The required output is the line with "Task: Click the Expandable Display label" plus all lines that follow it to the end of the listing below, written out exactly, with no pictures.
=== Begin Enclosure ===
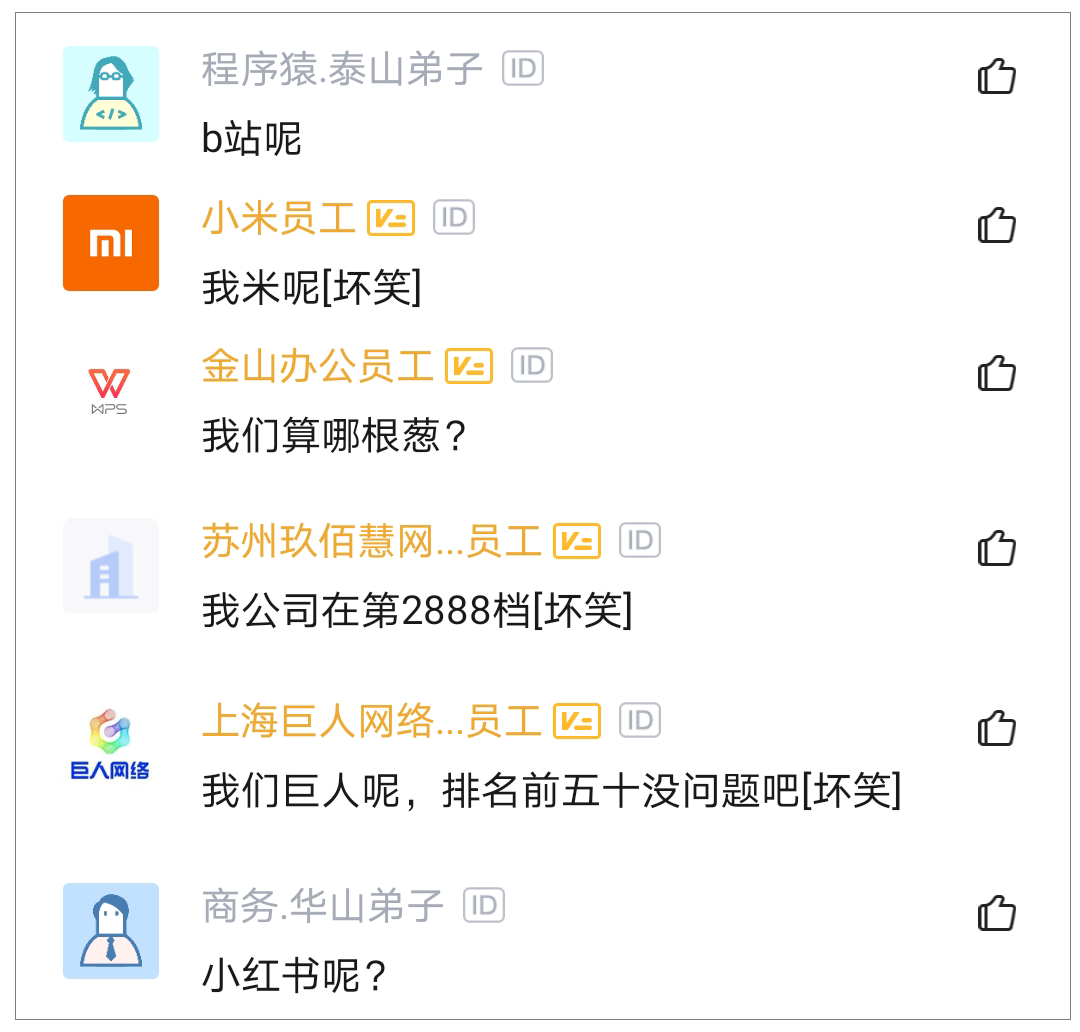Open the 程序猿.泰山弟子 username

click(x=342, y=69)
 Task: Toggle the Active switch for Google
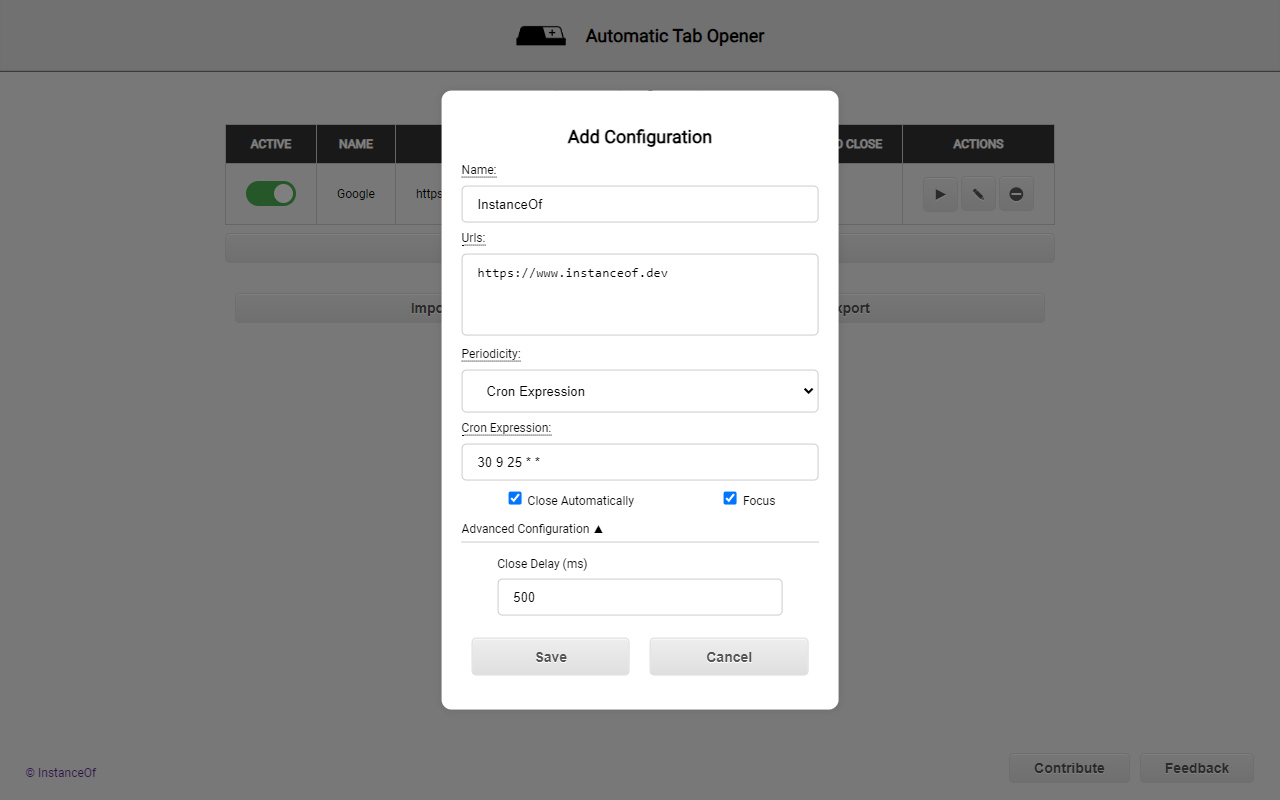[x=271, y=194]
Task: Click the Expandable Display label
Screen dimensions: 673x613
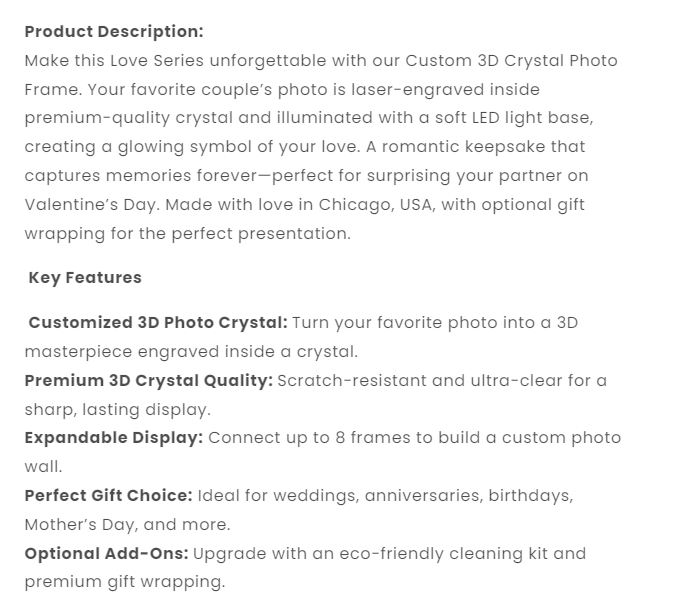Action: pos(113,438)
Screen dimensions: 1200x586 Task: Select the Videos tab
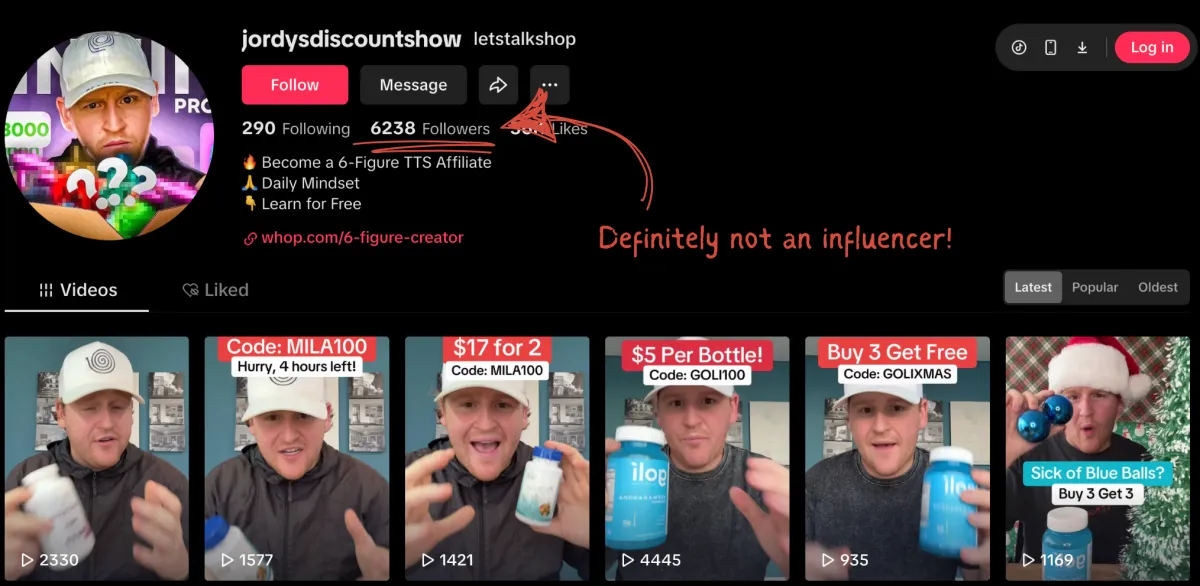click(78, 290)
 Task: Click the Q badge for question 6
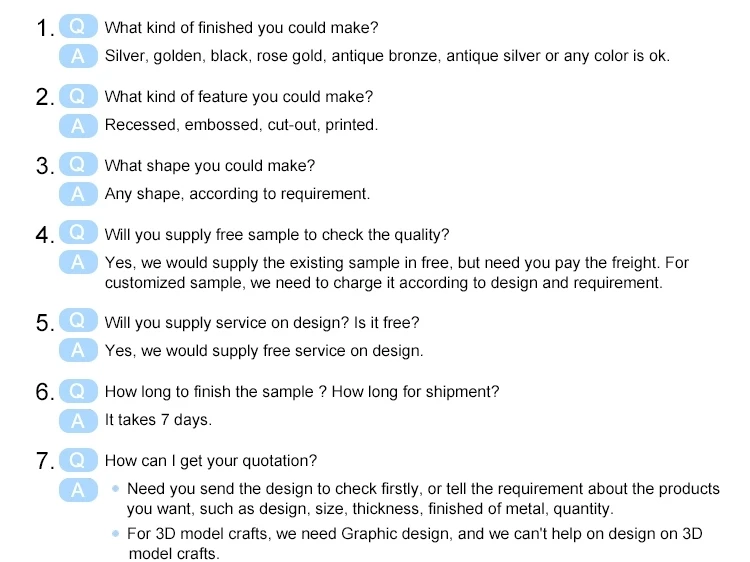[x=78, y=391]
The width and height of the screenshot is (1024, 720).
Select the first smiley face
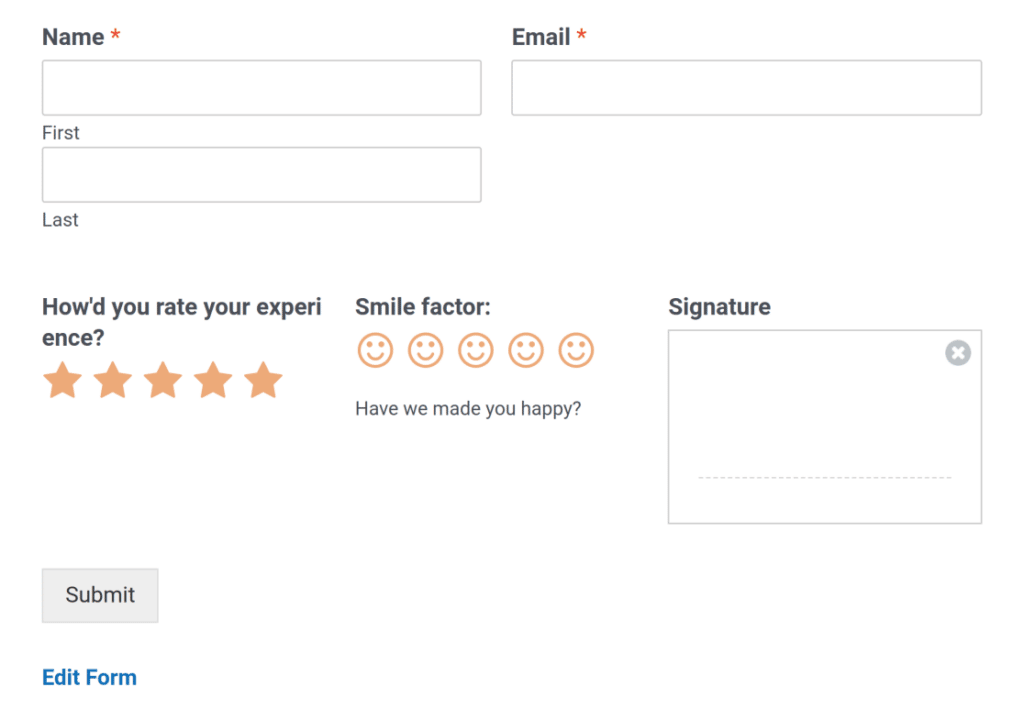[375, 350]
=== End Enclosure ===
WRITTEN ANSWER -
Task: Click the Expandable Display label
Screen dimensions: 673x613
Action: pos(113,438)
Screen dimensions: 1200x586 Task: Select the Videos tab
click(78, 290)
 Task: Click the Q badge for question 6
[x=78, y=391]
The width and height of the screenshot is (1024, 720).
Select the first smiley face
[375, 350]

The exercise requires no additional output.